‏ Luke 9:30-31

Moses and Elijah Talk With the Lord

The saints also belong to His appearance in glory. They are part of the glory that Christ will have when He appears in His kingdom. In this scene we see saints together who never met on earth because they were separated by many centuries. All saints are represented in two great men of God, one of whom represents the period of the law and the other the period of the prophets.

Moses was the legislator and Elijah was the man who called back to the law a people who had been turned away from the law. In Moses we see a picture of the deceased believers and in Elijah a picture of the believers who are raptured without dying. Both groups share with Christ the glory of the kingdom by virtue of His death.
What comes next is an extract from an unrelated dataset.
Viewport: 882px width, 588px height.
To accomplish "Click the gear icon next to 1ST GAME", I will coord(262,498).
Moses and Elijah speak to Him about this death.

In their own time, Moses and Elijah talked about other things. Moses gave the law, and Elijah made an effort to bring the people back to it so that the blessing might come. Now that there is talk of the new glory, everything depends on the death of Christ and only on it. Everything else disappears.
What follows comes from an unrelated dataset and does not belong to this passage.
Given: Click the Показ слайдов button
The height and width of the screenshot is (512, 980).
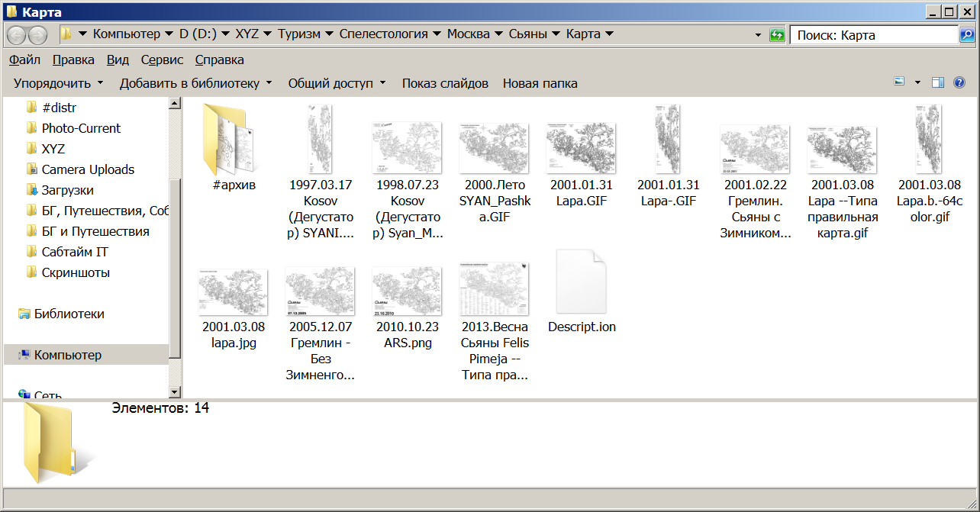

The believers are in the same glory as the Lord Jesus. They are there with Him and speak confidentially with Him about things that are closest to His heart. They talk about His “departure”, that is, about His suffering and death as His departure from the world to return to heaven. The word used here for ‘departure’ is the word ‘exodus’ known to us from the similarly named book of the Bible. In that book the word refers to the ‘exodus’ of the Israelites from Egypt. Here Moses, who was the leader of that exodus, speaks about the exodus of Christ, of which the exodus from Egypt is a picture.

This makes it clear that His exodus also means the exodus of His people from this world. This is what the believers think of when they celebrate the Supper. At the Lord’s Supper they eat and drink to remember Him Who suffered and died and proclaim His “departure”, His death (1Cor 11:26). They do so “until He comes” to also make them go out of the world to go to Him in the air (1Thes 4:17).

Moses and Elijah speak as those who understand God’s counsels, for His departure has not yet taken place.